### Quoted passage
+===+
13 - Mesoderm, mechanisms and mutants

Mesoderm

• Middle of the three germ layers 

• Diploblastic - no mesoderm

• Eg. jellyfish, coral, sea anemones 

Caudal dysgenesis (sirenomelia) 

• Insufficient mesoderm formed 

• Defects in lower limbs, urogenital system, vertebrae

Brachyury mutant mice 

• Brachyury required for mesoderm differentiation 

• Homozygotes lack a trunk and tail and die around embryonic day 10

• Heterozygotes - short tail and abnormal vertebrae 

Embryonic origin of mesoderm 

• Forms during gastrulation 

• Epithelial to mesenchymal transition (EMT)

• Cell adhesion molecules down-regulated

Chick mesoderm formation

Types of mesoderm 

Derivatives of the mesoderm 

Chordamesoderm: the Notochord 

• Early forming midline structure 

• Transient 

• Signalling centre / organiser 

Blue = notochord

Green = somites

Red = intermediate mesoderm 

Structures notochord patterns include:

• Neural tube (ectoderm)

• Somites (mesoderm)

Expressed signalling molecule = Sonic hedgehog (Shh)

Zebrafish notail (ntl) mutants lack a notochord: 

• Abnormal neural tube 

• Abnormal somites / muscle 

Somites 

• Form from paraxial mesoderm 

• Form in pairs 

• Characteristic number for each species 

• Form anterior to posterior 

• Bud off from anterior end of presomitic mesoderm 

Specification of the somite forming region (paraxial mesoderm)

Somite formation (chick) 

Regulation of somite formation 

• Clock and wave front model 

• Expressed at the posterior of the post-somitic mesoderm and moves forward - the cells do not move - only the expression does

• More than one oscillation going on at once 

1. Fgf8 gradient from the posterior of the presomitic mesoderm (PSM) 

2. Somites form at a specific (low) level of Fgf8

3. Antagonised by retinoic acid (RA) from somites 

The clock - controls somite segmentation 

• Expression of Notch pathway targets (eg. hairy) oscillates in the PSM 

• Each oscillation organises pre somitic mesoderm (PSM) cell into pairs of somites 

Chick: 

Clock and wave front model 

• Integrated - the clock only functions to form somites at specific (low) levels of Fgf8

Anterior - posterior specification of somites 

• Somites are specialised along AP axis 

• AP identity specified by Hox code 

Experimental evidence 

• Change in Hox gene expression patterns lead to changes in segment identity 

• Eg. Hox10 KO mouse 

• Lumbar to thoracic identity

Homeotic mutations - Transform one tissue type into another 

• Changes in expression of ‘Master control’ genes that confer identity to individual segments 

Flies exhibiting homeotic transformations

→ Adult fly heads: wild type and antennapedia 

• (Antp - antennae transformed to 2nd thoracic leg)
+===+
### Recorded information
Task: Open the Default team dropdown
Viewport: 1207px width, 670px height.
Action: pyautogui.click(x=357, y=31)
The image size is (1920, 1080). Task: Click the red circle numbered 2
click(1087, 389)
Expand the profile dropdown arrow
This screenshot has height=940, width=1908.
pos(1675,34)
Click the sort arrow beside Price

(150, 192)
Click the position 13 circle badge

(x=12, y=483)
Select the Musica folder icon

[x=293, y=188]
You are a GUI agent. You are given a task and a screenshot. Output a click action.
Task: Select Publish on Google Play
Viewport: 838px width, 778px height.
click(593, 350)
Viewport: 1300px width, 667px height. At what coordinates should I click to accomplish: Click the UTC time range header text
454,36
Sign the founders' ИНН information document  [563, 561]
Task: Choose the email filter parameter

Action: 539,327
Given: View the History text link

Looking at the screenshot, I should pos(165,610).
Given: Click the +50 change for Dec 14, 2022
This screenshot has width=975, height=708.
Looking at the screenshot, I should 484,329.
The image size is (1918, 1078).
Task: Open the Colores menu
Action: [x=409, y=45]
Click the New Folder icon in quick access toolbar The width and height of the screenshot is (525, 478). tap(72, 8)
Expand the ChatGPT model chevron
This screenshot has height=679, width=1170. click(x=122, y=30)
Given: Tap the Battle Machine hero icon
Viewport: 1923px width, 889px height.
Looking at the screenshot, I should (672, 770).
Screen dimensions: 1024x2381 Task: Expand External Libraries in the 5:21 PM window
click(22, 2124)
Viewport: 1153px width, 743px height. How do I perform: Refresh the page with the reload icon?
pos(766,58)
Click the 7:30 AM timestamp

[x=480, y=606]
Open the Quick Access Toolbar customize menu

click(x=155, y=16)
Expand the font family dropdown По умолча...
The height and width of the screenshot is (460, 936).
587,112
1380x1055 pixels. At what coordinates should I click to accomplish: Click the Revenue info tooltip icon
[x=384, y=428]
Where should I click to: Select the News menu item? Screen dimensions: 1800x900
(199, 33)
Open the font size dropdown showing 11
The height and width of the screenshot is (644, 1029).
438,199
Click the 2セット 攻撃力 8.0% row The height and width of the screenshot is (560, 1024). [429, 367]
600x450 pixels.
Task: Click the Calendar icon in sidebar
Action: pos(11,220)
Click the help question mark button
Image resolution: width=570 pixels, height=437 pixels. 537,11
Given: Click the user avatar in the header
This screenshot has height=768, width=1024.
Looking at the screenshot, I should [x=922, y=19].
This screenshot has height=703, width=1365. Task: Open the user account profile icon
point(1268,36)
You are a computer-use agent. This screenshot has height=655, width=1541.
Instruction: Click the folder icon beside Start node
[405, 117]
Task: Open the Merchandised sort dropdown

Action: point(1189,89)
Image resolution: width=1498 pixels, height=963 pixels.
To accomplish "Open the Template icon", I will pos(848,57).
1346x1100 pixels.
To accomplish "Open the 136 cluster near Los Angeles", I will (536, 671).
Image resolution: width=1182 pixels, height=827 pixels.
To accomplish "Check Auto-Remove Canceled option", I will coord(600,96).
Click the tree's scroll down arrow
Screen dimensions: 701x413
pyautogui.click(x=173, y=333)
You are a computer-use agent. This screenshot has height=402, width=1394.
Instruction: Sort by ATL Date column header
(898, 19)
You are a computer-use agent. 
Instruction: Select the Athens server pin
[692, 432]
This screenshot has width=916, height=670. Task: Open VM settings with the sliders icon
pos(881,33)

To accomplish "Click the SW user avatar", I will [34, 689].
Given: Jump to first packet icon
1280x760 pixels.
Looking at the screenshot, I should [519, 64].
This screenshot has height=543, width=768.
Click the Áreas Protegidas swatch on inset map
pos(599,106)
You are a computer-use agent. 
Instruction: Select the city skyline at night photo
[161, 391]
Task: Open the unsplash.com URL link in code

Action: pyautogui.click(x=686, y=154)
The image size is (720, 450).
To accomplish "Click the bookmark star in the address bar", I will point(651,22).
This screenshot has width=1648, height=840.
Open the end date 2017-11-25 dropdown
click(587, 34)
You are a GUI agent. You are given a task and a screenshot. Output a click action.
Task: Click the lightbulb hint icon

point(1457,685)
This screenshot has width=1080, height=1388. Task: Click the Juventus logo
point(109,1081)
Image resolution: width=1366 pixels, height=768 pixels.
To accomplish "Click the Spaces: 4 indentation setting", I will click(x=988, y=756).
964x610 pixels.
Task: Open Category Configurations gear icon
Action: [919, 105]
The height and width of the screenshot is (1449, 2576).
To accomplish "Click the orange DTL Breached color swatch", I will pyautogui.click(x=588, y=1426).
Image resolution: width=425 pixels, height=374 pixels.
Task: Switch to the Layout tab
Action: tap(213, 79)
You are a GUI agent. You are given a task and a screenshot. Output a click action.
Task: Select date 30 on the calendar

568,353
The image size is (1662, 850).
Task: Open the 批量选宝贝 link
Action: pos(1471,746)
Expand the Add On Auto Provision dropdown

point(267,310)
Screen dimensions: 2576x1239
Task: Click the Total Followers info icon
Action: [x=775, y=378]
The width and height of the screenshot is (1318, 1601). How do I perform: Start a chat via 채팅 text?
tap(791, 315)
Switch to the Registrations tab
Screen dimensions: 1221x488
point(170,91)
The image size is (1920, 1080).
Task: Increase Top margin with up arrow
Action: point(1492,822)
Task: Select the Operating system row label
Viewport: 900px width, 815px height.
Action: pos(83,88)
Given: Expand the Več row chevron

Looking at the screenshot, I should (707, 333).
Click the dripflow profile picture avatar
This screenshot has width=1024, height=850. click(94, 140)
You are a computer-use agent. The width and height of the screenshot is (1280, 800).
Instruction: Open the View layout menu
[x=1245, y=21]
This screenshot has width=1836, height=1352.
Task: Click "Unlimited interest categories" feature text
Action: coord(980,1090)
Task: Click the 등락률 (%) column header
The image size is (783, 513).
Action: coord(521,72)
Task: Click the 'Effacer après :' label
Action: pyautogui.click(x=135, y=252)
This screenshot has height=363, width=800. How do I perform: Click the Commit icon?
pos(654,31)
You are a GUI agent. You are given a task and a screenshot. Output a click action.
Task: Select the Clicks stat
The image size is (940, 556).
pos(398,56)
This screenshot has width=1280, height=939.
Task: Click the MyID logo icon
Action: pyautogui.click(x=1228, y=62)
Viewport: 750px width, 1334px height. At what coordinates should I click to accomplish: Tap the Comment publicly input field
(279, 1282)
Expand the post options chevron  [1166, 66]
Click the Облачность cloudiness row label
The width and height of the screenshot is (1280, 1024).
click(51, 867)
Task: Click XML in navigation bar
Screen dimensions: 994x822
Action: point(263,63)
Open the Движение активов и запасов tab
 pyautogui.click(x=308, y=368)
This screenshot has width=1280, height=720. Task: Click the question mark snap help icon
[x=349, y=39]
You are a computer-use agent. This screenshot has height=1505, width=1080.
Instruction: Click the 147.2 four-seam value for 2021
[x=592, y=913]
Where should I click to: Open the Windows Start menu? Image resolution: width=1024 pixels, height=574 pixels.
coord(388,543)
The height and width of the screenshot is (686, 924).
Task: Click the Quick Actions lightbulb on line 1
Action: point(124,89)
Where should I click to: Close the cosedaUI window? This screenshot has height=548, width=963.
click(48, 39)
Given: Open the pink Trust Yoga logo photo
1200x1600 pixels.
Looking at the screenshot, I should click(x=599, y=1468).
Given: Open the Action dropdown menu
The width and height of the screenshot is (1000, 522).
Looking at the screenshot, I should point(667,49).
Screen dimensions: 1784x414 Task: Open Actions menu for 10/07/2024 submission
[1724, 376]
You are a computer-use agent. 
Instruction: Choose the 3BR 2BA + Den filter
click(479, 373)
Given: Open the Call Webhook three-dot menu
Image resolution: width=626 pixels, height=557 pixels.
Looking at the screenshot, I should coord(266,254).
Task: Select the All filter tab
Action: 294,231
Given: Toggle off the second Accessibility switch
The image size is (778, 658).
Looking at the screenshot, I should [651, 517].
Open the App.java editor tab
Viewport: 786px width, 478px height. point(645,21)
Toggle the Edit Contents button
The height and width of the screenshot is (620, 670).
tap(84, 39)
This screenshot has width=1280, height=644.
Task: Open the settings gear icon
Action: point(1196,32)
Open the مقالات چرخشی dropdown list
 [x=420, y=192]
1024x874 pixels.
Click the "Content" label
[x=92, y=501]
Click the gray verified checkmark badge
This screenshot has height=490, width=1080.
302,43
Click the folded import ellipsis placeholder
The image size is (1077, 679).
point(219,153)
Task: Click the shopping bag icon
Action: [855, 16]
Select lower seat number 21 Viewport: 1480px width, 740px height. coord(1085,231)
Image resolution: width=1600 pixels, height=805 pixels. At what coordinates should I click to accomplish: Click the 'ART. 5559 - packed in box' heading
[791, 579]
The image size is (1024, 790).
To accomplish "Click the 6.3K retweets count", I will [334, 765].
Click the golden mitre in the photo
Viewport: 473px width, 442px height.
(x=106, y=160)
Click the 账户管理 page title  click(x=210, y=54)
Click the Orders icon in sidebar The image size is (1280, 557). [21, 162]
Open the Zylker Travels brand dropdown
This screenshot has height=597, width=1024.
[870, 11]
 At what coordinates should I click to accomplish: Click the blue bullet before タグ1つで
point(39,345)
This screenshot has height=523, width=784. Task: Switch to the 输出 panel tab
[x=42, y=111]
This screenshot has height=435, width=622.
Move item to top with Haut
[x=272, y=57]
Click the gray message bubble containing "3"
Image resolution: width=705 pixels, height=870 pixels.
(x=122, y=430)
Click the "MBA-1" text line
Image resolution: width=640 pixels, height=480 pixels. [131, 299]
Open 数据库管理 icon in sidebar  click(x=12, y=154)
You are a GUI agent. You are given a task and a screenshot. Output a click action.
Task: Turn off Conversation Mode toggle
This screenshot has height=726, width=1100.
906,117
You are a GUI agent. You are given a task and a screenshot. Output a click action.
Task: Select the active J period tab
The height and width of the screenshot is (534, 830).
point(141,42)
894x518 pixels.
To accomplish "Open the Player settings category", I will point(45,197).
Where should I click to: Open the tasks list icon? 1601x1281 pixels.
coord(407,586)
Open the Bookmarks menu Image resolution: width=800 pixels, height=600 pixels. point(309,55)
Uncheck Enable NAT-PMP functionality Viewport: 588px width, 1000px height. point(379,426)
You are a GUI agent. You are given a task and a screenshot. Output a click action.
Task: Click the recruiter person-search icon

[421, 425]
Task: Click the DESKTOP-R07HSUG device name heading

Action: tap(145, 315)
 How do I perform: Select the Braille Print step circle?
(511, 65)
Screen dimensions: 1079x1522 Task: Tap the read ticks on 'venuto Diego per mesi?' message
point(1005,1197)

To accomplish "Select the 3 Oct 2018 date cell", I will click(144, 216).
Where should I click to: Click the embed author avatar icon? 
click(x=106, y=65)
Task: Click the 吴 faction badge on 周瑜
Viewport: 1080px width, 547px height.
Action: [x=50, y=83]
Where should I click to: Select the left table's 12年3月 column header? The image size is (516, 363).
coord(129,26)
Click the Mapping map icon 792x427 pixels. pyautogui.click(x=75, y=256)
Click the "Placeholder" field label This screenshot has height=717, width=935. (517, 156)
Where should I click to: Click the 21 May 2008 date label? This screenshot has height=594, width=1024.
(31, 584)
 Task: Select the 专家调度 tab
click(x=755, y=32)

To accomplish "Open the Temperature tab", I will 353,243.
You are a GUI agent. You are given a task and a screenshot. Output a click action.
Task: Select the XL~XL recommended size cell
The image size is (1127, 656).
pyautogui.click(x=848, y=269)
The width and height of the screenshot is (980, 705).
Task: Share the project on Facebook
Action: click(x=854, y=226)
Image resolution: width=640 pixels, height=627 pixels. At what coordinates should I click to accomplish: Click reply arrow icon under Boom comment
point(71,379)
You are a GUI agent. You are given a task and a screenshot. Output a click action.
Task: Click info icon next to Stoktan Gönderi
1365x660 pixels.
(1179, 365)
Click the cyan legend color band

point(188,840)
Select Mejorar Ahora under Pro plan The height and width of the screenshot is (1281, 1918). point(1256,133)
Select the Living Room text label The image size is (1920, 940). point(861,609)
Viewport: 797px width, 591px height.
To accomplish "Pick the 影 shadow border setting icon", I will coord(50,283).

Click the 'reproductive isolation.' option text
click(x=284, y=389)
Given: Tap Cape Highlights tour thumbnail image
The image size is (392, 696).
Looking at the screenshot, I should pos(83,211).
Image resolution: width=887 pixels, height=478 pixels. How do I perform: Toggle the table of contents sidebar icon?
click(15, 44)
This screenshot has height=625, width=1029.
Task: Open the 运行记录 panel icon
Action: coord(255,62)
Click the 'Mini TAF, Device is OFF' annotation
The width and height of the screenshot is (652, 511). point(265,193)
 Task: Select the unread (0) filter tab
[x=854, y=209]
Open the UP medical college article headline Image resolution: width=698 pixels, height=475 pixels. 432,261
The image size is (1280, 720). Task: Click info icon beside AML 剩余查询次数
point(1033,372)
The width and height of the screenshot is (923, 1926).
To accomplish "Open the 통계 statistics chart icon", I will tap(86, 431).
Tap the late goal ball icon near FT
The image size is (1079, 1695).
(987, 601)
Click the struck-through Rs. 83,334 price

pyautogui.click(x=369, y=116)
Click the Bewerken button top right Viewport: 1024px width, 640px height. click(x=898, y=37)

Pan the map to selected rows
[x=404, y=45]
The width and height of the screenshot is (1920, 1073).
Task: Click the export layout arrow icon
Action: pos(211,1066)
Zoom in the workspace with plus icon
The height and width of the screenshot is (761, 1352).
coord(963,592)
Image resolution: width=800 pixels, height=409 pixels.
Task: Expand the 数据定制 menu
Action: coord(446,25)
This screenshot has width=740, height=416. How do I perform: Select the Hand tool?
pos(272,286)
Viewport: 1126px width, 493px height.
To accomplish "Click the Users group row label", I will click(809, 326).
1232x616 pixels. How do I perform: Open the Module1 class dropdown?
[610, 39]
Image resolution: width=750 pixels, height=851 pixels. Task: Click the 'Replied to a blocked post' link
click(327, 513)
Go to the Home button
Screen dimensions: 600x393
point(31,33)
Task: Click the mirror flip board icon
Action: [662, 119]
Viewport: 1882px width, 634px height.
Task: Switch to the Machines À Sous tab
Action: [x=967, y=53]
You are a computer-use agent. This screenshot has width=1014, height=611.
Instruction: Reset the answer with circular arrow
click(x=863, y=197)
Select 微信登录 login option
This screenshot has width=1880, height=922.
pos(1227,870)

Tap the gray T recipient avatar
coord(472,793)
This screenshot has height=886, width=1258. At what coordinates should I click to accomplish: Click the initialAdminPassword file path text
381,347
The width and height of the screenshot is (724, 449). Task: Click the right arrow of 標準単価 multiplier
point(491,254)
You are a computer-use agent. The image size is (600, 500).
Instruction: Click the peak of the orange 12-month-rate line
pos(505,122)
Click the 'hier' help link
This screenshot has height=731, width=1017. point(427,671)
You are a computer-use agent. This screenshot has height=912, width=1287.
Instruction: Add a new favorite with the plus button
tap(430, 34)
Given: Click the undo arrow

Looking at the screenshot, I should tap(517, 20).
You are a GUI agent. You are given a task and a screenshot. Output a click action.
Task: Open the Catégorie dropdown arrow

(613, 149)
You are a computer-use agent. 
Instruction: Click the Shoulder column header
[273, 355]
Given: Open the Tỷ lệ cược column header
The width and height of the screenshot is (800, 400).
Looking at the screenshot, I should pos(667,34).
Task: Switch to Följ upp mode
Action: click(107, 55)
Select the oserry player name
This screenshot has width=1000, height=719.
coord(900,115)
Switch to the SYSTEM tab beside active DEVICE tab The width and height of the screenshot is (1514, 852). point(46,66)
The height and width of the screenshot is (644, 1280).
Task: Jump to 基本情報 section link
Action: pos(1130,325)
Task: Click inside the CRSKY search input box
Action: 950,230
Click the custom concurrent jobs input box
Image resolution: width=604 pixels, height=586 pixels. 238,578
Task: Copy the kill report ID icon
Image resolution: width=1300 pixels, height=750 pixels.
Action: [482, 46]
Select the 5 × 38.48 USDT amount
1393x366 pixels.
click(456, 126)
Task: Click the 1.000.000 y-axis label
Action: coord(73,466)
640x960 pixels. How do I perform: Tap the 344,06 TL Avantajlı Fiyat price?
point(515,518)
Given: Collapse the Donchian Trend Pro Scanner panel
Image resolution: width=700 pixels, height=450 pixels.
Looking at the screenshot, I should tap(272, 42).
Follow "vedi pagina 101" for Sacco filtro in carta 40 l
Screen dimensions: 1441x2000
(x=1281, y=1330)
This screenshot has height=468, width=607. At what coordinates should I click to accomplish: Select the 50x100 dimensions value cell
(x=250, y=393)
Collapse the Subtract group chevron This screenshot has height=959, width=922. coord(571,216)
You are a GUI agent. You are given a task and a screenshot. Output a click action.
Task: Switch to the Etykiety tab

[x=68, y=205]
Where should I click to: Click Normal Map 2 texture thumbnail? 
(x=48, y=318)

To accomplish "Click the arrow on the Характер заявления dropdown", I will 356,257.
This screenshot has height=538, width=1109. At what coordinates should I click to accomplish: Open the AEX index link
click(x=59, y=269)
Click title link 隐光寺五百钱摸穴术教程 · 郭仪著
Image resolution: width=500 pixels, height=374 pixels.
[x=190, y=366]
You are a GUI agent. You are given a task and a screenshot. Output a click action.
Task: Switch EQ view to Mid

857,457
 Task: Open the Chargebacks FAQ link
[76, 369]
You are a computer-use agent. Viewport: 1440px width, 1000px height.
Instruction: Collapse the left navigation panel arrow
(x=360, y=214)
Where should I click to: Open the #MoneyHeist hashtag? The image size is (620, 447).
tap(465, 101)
+===+
### What is required
Which properties of somites do the mesoderm notes list under the heading "Somites"? Give every one.

### Response to this task
- Form from paraxial mesoderm
- Form in pairs
- Characteristic number for each species
- Form anterior to posterior
- Bud off from anterior end of presomitic mesoderm